А стол чудесный, накрыто по-простому, по-деревенски, и в распахнутые окна шпарит лето с запахом сена, на горизонте озеро блестит. Вдоль стола разъезжает Дик на инвалидной коляске и со всеми чокается; правая нога и левая рука юбиляра упакованы в белую гадость, которую все по привычке зовут гипсом. Коляска бегает на шести лапах из штатных восьми, потому что передние Дик переделал под манипуляторы; в одном коляска держит бутылку, в другом стакан. Никто, в общем, не удивляется – это же Дик. На свои сто десять наш заслуженный старый черт гулял со ссадиной во весь лоб: слишком глубоко нырнул в то самое озеро, что блестит за окном, и стукнулся о камень.

В семье не принято завидовать, принято радоваться за других, но про себя каждый думает: мне бы такой непрошибаемый оптимизм и волю к жизни.

Манга по-прежнему дуется.

– Ты чего? – спрашиваю. – У нее же нюх собачий. Или медвежий.
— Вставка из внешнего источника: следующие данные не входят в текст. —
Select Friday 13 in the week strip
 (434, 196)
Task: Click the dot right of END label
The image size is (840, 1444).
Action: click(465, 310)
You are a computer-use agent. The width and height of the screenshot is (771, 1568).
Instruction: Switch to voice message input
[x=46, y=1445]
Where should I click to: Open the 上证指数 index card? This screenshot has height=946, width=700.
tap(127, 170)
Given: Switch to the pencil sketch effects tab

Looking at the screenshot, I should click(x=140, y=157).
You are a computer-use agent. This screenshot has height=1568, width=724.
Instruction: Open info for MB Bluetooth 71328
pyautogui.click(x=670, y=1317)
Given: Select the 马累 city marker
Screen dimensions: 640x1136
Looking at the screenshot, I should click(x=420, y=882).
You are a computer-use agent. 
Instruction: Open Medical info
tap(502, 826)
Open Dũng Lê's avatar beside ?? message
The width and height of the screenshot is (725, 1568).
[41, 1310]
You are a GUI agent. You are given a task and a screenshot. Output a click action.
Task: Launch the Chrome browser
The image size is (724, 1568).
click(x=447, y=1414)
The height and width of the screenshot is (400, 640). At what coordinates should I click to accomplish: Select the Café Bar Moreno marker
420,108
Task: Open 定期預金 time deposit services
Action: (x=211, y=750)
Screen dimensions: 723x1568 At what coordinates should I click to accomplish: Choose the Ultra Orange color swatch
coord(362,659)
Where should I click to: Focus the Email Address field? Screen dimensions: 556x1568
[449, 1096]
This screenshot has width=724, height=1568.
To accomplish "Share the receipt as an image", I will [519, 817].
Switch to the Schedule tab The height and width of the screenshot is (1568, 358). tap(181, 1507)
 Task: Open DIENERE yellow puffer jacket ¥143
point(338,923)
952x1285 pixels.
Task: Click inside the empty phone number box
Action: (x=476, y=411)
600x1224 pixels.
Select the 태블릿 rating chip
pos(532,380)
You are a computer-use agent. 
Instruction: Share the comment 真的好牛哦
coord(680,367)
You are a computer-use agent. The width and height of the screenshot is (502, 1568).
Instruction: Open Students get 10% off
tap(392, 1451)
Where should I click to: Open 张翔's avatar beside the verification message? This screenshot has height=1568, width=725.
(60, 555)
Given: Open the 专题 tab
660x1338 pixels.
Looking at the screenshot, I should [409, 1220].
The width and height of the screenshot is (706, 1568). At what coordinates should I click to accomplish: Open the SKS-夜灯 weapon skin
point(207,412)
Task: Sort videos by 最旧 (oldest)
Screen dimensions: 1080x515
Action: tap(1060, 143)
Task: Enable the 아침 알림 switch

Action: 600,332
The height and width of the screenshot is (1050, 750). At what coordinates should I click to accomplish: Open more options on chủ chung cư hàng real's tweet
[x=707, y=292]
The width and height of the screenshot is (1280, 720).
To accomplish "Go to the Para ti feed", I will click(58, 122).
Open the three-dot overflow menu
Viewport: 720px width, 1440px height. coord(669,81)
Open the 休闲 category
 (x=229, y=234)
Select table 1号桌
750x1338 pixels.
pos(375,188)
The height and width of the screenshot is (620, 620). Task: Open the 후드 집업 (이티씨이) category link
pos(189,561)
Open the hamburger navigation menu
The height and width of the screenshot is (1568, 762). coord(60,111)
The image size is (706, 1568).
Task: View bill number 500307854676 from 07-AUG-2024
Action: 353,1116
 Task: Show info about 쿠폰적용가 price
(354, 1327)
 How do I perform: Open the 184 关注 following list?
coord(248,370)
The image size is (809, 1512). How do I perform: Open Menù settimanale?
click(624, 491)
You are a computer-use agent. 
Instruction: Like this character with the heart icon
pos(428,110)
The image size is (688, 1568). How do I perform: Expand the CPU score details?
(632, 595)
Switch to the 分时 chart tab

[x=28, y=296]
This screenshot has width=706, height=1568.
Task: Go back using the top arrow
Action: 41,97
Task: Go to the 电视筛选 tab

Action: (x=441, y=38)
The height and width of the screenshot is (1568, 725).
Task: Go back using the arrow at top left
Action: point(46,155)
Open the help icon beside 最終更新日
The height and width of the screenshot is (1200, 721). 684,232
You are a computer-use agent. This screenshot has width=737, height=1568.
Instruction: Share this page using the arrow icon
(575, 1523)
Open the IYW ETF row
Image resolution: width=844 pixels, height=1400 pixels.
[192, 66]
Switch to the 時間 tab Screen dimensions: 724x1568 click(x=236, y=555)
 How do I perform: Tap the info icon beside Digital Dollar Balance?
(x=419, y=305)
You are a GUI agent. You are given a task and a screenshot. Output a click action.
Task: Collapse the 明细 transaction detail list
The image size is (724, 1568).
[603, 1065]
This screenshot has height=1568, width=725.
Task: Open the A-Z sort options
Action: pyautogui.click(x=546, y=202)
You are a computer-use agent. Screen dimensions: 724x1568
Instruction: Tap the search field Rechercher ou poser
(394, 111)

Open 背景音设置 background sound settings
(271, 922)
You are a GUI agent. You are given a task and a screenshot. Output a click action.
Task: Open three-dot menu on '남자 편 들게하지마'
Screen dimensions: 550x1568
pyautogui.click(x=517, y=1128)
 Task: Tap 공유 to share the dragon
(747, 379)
Ну, ты понимаешь, о чем я.

– Да плевала я на ее нюх. Она не местная, чего с нее взять.

– А-а, ты обиделась, что наши заржали?

– Догадался, смышленый. Всегда был умен.

Чувствую, что это цитата, только откуда – не помню, но в книге после этих слов, кажется, начинали убивать. На всякий случай делаю предельно невинную физиономию и подливаю Манге шампанского.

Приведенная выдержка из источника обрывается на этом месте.